Lynn Stanley headshot

From the Editor

lynn stanley

the future


he smartphone market in the U.S. is one of the largest in the world, with more than 290 million users, according to Statista. But the idea was first introduced decades earlier on the television series “Star Trek.” Captain Kirk and the ship’s complement were each equipped with a hand-held communications device. Kirk and Mr. Spock also used a device that could instantly translate the different languages of alien life forms. Today, we have products like Sourcenext’s Pocketalk and Skype’s new voice translation service.

Who can forget the iconic film “Star Wars: Episode IV – A New Hope” where we saw the holographic image of Princess Leia delivering a plea for help to Obi-Wan Kenobi. Brigham Young University researchers created a free-floating 3D hologram that employs a tiny particle suspended in laser light to create high-resolution, color images that can be viewed without a dedicated augmented reality (AR) headset. Bionic limbs, digital billboards, artificial intelligence, space stations and hoverboards are products that can also trace their roots to the rich imaginations of the individuals who helped create movies like “Blade Runner,” “2001: A Space Odyssey” and “Back to the Future.”

For science fiction and fantasy buffs, it is no surprise that throughout cinematic history, robots have played a primary role. Since the 1930s, robots portray both good and evil traits. In 1984, audiences were introduced to a cyborg assassin in the movie “The Terminator.” In “Star Wars: The Force Awakens,” viewers instantly connected with trustworthy and loyal BB-8. In “The Rise of Skywalker,” we saw D-0 humanized as a badly treated droid who built a bond of friendship with BB-8 and the human members of the Resistance.

In this month’s issue of FFJournal, you’ll meet Zac Bogart, the president of Carpinteria, California-based Productive Robotics Inc. Bogart got his start in the film industry and worked behind the scenes on the first Star Wars film and “Close Encounters of the Third Kind.”

*ENTRIES SHOWN*
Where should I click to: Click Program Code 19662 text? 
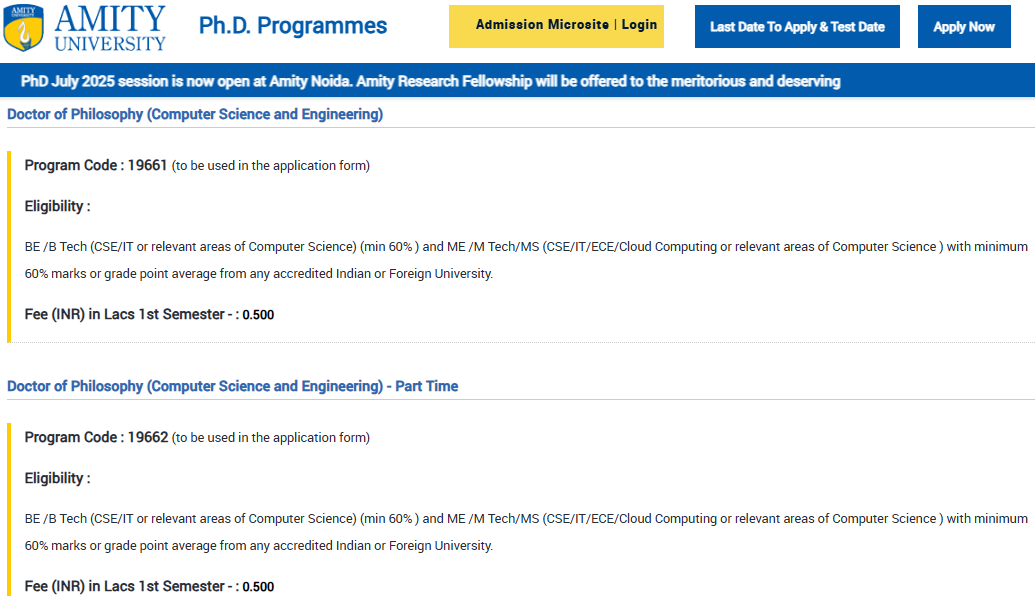(x=96, y=437)
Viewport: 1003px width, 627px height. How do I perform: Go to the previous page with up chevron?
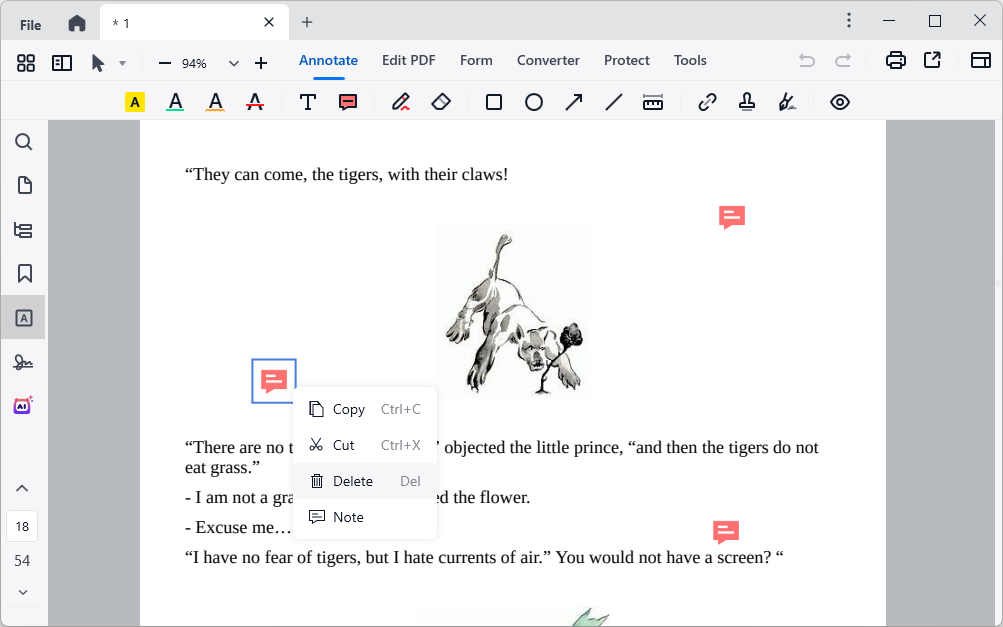click(22, 488)
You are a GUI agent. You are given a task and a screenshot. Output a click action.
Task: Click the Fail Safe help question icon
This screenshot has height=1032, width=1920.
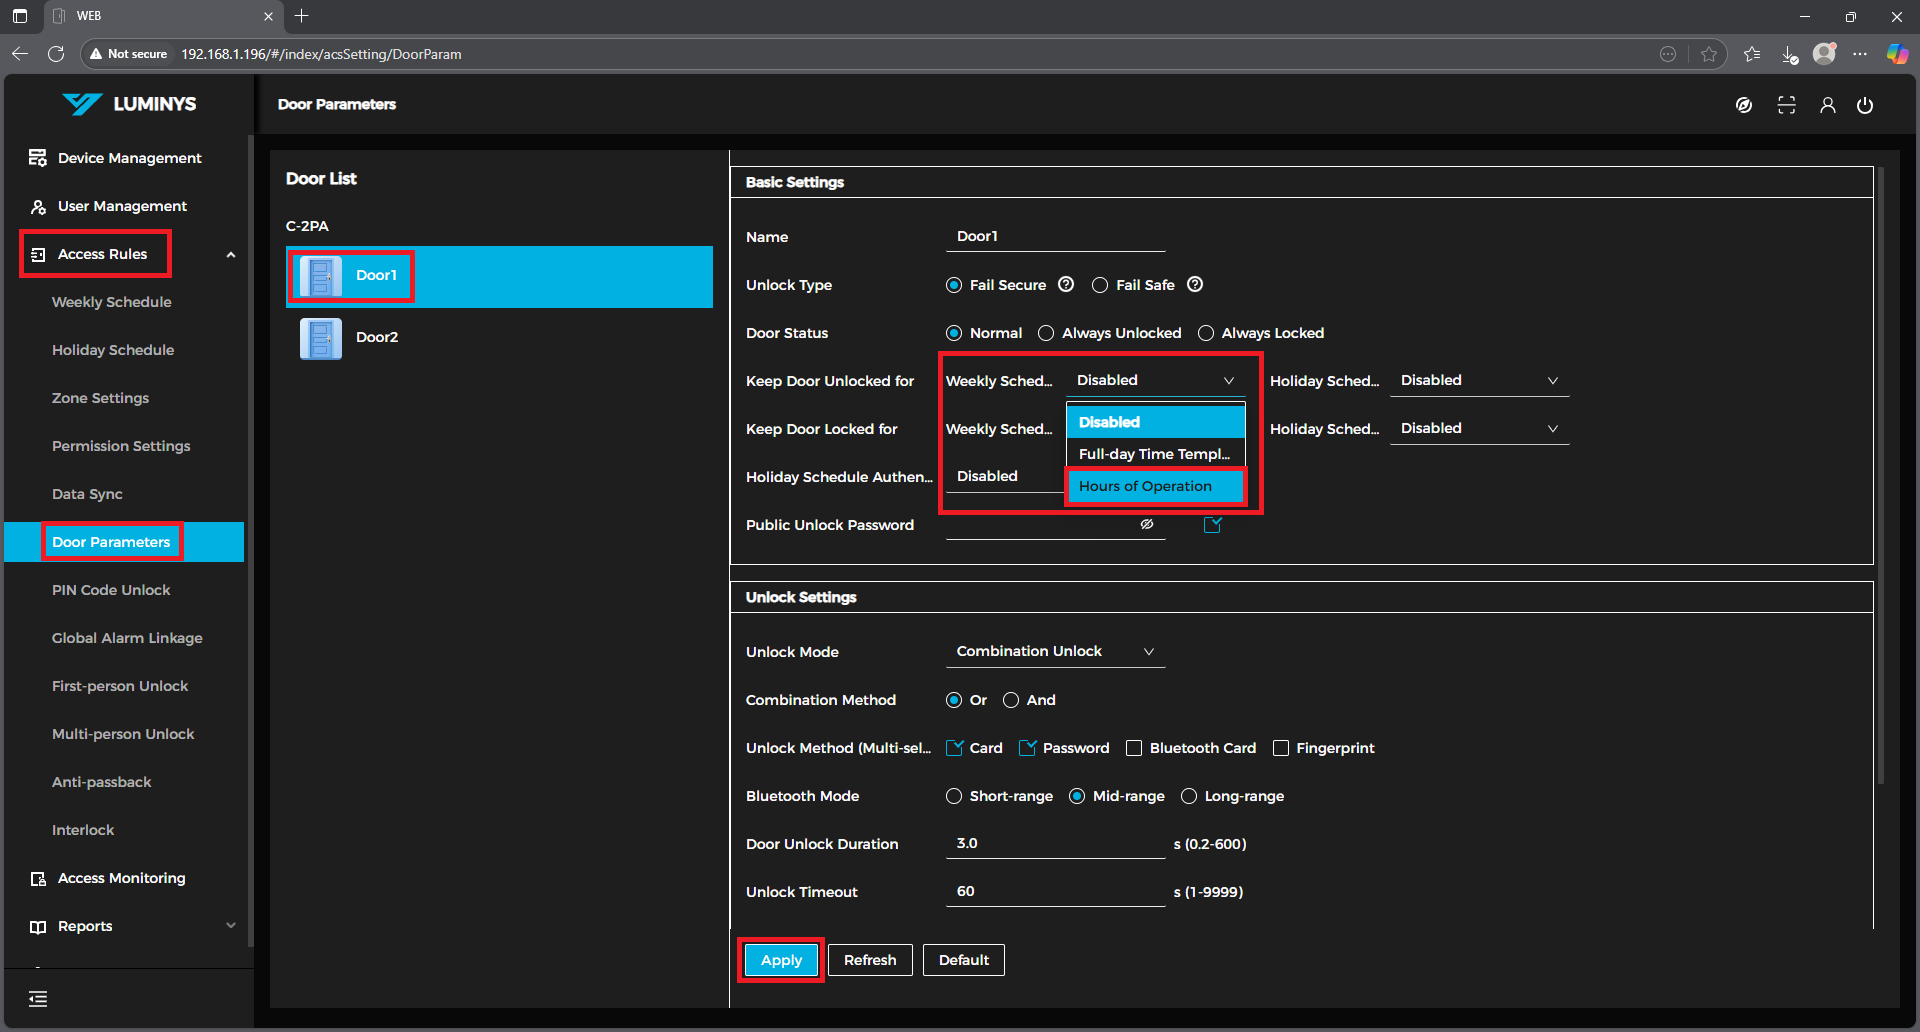1195,285
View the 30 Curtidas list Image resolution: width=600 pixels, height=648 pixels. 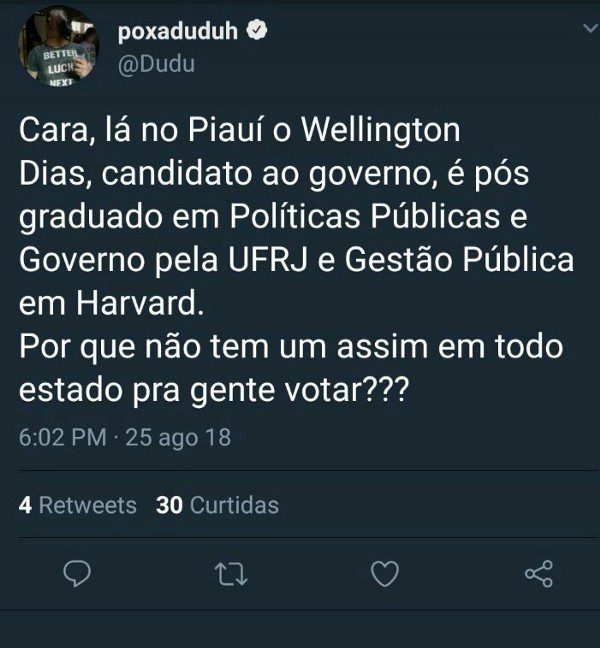pos(217,505)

*WHAT THE EXERCISE ASKS*
Return the editor's column on science fiction and real technology in full, word for word. The rows are separate from the editor's column and have no connection to it.

*SOLUTION FOR THIS EXERCISE*
Lynn Stanley headshot

From the Editor

lynn stanley

the future


he smartphone market in the U.S. is one of the largest in the world, with more than 290 million users, according to Statista. But the idea was first introduced decades earlier on the television series “Star Trek.” Captain Kirk and the ship’s complement were each equipped with a hand-held communications device. Kirk and Mr. Spock also used a device that could instantly translate the different languages of alien life forms. Today, we have products like Sourcenext’s Pocketalk and Skype’s new voice translation service.

Who can forget the iconic film “Star Wars: Episode IV – A New Hope” where we saw the holographic image of Princess Leia delivering a plea for help to Obi-Wan Kenobi. Brigham Young University researchers created a free-floating 3D hologram that employs a tiny particle suspended in laser light to create high-resolution, color images that can be viewed without a dedicated augmented reality (AR) headset. Bionic limbs, digital billboards, artificial intelligence, space stations and hoverboards are products that can also trace their roots to the rich imaginations of the individuals who helped create movies like “Blade Runner,” “2001: A Space Odyssey” and “Back to the Future.”

For science fiction and fantasy buffs, it is no surprise that throughout cinematic history, robots have played a primary role. Since the 1930s, robots portray both good and evil traits. In 1984, audiences were introduced to a cyborg assassin in the movie “The Terminator.” In “Star Wars: The Force Awakens,” viewers instantly connected with trustworthy and loyal BB-8. In “The Rise of Skywalker,” we saw D-0 humanized as a badly treated droid who built a bond of friendship with BB-8 and the human members of the Resistance.

In this month’s issue of FFJournal, you’ll meet Zac Bogart, the president of Carpinteria, California-based Productive Robotics Inc. Bogart got his start in the film industry and worked behind the scenes on the first Star Wars film and “Close Encounters of the Third Kind.”